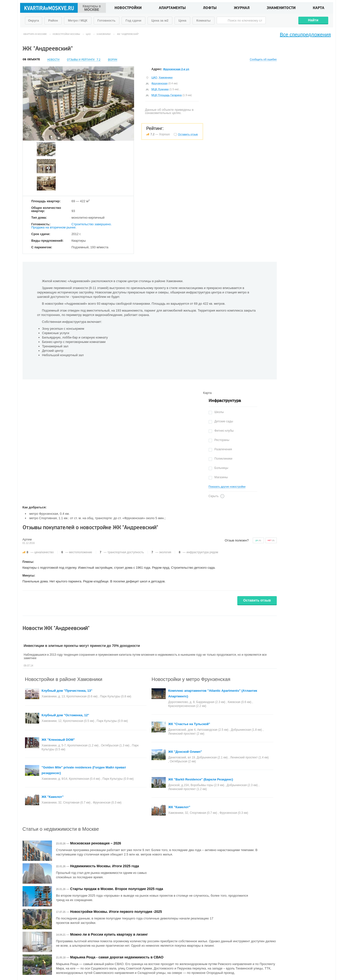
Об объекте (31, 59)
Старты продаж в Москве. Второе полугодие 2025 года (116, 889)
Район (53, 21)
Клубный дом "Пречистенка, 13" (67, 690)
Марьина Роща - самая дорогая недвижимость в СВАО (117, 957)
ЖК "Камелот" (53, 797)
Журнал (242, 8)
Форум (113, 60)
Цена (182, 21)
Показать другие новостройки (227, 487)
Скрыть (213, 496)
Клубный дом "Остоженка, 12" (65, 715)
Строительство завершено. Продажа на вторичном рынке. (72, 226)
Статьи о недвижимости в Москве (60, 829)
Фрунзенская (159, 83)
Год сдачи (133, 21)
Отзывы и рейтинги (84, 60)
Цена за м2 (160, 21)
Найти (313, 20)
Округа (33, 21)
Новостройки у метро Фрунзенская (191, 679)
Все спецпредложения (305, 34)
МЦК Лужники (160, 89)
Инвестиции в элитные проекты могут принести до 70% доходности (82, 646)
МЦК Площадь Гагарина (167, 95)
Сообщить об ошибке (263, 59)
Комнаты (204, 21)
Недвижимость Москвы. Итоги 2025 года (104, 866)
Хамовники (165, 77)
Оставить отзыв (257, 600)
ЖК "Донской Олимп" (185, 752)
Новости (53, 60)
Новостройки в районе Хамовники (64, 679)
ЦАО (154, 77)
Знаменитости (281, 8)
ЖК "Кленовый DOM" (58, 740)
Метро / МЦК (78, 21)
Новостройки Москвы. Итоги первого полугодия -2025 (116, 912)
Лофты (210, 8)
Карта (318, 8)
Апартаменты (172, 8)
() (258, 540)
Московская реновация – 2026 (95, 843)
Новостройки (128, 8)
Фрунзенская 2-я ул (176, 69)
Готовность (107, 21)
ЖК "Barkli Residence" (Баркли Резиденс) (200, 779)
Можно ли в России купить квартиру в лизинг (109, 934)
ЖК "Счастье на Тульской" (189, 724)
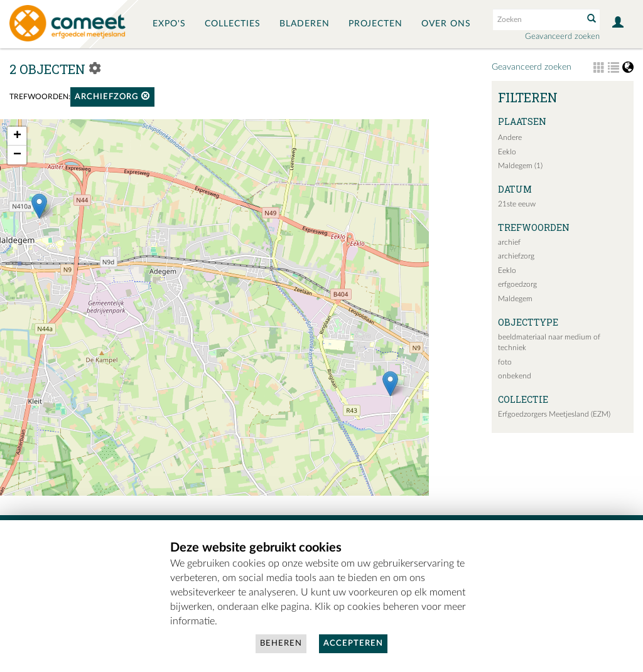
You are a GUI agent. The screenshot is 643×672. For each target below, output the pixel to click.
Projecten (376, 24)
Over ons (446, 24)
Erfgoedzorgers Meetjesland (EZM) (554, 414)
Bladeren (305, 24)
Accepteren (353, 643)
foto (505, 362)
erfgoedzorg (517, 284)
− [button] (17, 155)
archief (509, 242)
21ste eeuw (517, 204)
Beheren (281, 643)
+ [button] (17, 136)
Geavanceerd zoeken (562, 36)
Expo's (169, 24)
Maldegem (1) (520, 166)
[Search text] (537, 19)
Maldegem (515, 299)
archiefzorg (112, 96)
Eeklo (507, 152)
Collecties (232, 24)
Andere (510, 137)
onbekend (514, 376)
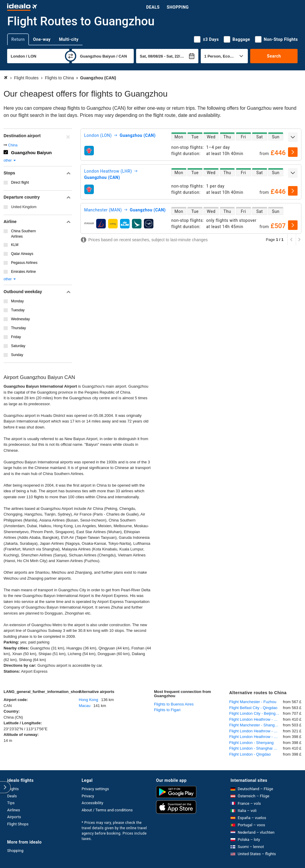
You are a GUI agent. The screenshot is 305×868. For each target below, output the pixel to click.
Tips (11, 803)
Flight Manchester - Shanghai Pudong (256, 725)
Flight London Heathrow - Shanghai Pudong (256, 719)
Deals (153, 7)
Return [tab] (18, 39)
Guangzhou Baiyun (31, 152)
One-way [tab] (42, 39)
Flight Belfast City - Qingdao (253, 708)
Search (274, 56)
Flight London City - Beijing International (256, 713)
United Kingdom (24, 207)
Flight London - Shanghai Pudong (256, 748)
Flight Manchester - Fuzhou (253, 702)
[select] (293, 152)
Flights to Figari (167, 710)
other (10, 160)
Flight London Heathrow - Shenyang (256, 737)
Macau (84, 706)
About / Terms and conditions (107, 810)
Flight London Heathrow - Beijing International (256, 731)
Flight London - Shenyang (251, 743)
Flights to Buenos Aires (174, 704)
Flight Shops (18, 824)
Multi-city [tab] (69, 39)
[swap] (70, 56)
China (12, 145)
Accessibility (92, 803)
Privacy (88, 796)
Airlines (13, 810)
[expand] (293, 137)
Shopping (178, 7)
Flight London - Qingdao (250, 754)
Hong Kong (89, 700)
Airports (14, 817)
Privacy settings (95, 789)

==

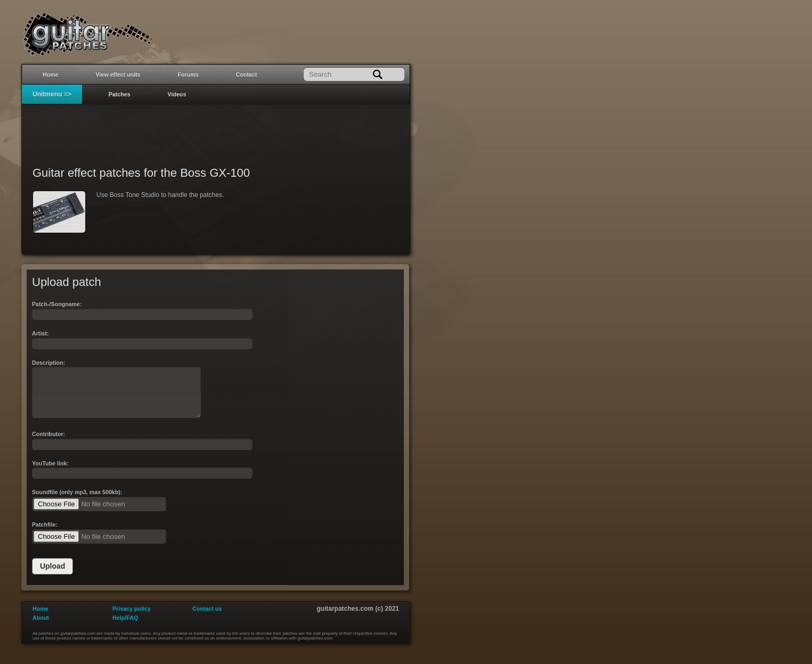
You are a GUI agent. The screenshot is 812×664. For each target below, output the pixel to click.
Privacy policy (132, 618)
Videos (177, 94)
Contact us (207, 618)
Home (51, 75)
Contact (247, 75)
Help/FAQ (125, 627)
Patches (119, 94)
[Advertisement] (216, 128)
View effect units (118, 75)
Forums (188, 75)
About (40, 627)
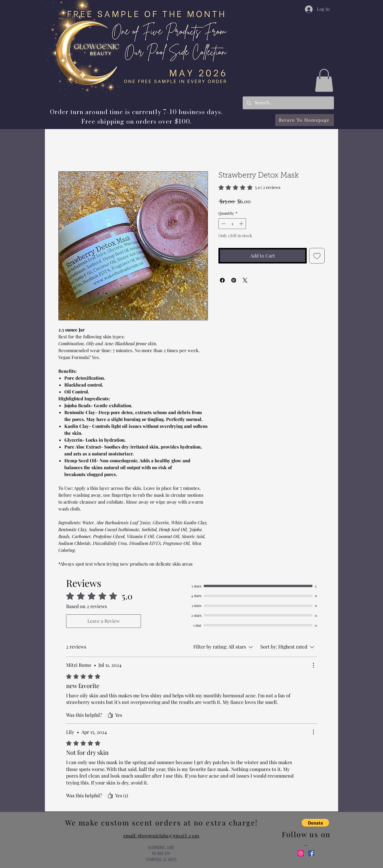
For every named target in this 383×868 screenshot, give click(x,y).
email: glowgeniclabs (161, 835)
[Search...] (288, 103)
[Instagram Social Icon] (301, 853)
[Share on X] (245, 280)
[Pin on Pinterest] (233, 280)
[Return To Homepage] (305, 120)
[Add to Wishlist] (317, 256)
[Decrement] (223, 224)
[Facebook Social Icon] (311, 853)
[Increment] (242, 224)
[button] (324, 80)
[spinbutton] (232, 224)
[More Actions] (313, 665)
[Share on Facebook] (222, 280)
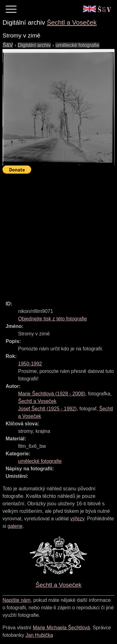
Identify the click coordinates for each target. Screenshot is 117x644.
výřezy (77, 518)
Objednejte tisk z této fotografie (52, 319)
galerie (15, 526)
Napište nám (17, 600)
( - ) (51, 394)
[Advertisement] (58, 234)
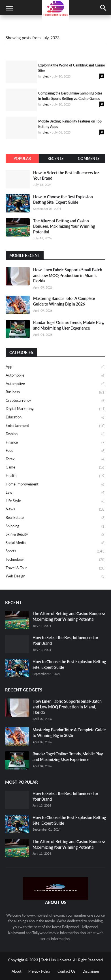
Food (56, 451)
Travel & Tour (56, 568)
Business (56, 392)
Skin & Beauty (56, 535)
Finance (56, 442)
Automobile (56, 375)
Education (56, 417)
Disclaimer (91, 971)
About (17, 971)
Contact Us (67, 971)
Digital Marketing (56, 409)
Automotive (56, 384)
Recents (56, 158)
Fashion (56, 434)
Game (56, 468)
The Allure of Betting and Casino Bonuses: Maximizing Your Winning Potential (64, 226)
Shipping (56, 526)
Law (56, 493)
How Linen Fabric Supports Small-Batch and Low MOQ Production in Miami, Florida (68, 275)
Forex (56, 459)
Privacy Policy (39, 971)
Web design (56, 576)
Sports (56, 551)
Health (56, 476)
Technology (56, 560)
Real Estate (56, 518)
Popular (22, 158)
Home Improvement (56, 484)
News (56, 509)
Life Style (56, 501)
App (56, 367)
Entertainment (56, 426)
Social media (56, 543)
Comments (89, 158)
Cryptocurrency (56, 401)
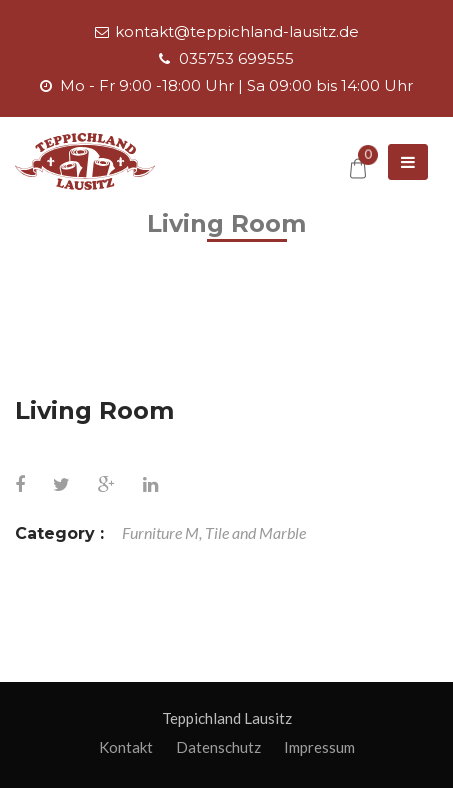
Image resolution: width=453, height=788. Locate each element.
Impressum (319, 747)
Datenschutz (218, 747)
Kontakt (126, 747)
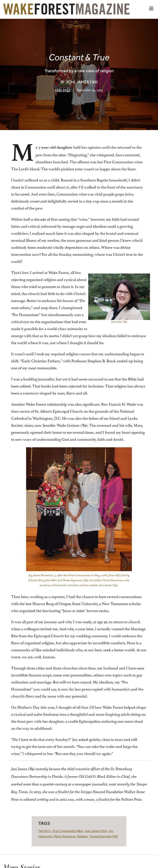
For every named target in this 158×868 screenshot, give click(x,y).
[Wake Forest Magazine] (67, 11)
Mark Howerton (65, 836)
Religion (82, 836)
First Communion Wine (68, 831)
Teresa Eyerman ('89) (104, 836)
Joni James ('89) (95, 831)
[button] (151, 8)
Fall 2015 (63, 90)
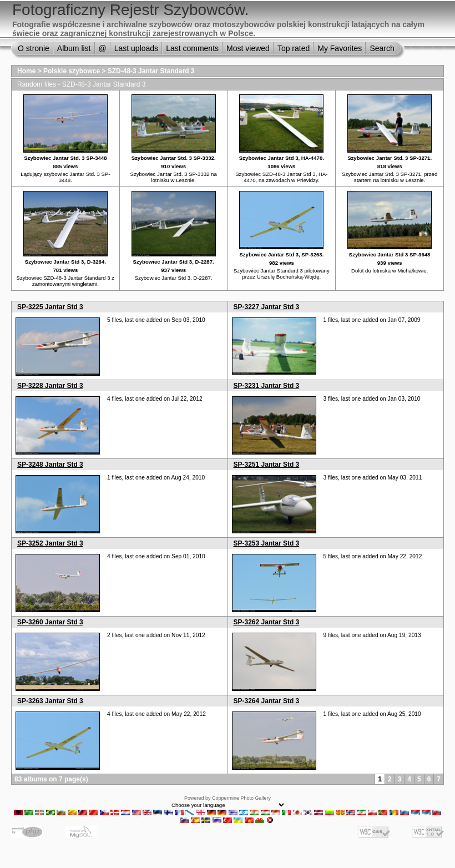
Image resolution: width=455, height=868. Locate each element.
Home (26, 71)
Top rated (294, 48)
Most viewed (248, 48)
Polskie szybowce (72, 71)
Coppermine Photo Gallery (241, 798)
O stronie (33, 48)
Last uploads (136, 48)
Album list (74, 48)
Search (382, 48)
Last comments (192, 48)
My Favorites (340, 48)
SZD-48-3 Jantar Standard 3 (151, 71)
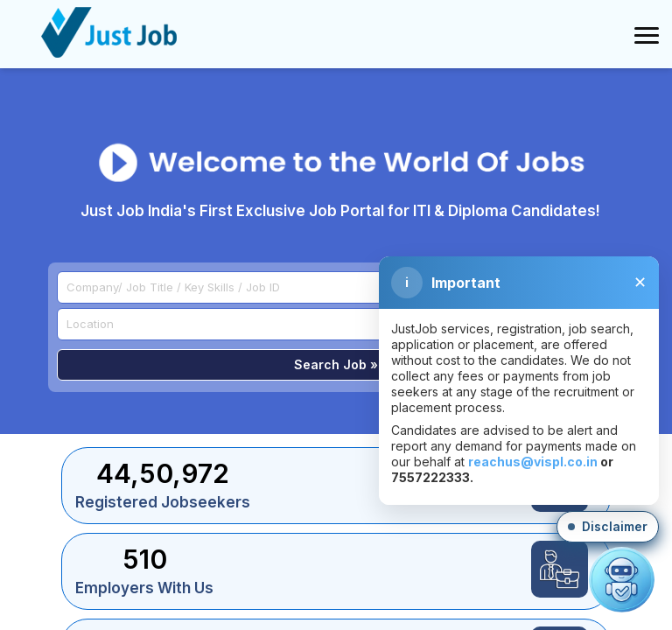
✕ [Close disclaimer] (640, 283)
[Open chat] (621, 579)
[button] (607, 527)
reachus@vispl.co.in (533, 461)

TASK BRIEF: Rewrite the rows from the line that has "Last uploads (136, 48)" through the line that has "reachus@vispl.co.in (533, 461)", putting "Recent" wherever "Last" appears and changing nothing else. Leave out the picture lines.

COMPLETE OUTPUT:
Recent uploads (136, 48)
Album list (74, 48)
Search (382, 48)
Recent comments (192, 48)
My Favorites (340, 48)
SZD-48-3 Jantar Standard 3 (151, 71)
✕ [Close disclaimer] (640, 283)
[Open chat] (621, 579)
[button] (607, 527)
reachus@vispl.co.in (533, 461)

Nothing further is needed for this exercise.